It feels strange being like this. just floating
around and... ok, so floating is
not the word I was looking for, anyway, it feels
strange. I remember when I
first 'woke up'. There beside me was Xander, talking
about all the times we
had gone through. Telling me to fight, to come back
to him. Little did he
know that I actually heard what he said. Oh, and
when I watched Buffy and
Spike make a truce. God that was funny! They couldn't
even do that without
trading insults.
Hm, this is strange. First time I'm not feeling
any longing to wake up and help
them. Very strange indeed. I guess prolonged unconsciousness
does that to
you. Oh well, that doesn't matter.
The point, yes, I'm getting there. Buffy is about
to leave to slay Angelus. I
guess should wake up and tell her that there is
still time to bring back Angel.
But she should be smart enough to figure that out
herself.
Wait a minute! Since when did I become so horrible?
note: head trauma
causes mood swings. Got to remember to tell that
to the doctors.
Time to pull myself together and wake up so we can
save the world. Again.
How was I supposed to call that guy again? Oh, now
I remember.
"Kellium, protector of choices I call. My mind is
made, time for me to tell. So
come to me as I Thee call."
There he is. Still looks funny. Can you imagine how
someone who isn't human
but is trying to look like one looks?
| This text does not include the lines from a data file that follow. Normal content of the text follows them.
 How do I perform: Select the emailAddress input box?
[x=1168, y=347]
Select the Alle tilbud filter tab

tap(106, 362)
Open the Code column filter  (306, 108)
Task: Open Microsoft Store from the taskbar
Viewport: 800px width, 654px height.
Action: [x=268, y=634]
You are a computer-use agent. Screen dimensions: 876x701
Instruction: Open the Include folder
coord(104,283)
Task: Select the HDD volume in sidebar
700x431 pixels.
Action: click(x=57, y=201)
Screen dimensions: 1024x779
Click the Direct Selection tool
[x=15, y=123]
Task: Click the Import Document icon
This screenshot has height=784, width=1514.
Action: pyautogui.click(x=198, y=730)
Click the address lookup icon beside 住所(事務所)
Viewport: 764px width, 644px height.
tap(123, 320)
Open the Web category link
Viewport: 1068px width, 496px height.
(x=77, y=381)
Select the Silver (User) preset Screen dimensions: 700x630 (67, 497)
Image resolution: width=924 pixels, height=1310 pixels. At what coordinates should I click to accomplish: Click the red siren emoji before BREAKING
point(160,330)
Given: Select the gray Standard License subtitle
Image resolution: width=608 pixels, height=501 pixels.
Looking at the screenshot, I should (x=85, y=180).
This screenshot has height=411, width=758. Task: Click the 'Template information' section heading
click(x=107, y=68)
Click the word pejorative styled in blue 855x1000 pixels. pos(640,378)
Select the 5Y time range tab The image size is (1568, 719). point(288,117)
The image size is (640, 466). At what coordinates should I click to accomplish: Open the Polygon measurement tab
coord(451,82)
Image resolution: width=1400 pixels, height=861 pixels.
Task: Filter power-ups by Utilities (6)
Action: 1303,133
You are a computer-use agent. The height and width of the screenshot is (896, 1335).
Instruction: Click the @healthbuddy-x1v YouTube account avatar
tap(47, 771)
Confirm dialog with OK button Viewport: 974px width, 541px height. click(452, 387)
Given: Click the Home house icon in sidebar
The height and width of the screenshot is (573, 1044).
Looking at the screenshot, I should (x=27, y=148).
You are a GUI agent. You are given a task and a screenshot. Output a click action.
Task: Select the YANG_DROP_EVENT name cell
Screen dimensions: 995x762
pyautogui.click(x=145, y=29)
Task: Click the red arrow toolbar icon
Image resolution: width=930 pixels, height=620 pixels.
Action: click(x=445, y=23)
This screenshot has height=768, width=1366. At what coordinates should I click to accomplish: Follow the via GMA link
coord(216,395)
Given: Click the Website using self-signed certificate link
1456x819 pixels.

Don't answer
that 'cause you can't.
"You called child." he said, stating the obvious.
I guess being in dream land all
the time has messed with his mind.
"Yup. I've made my decision."
"And it is?"
"I want to go home." At his quizzical look I continue
"Home to my friends. I
want to wake up."
"So mote it be." Is all he says and then I see a
blinding light followed by
nothing.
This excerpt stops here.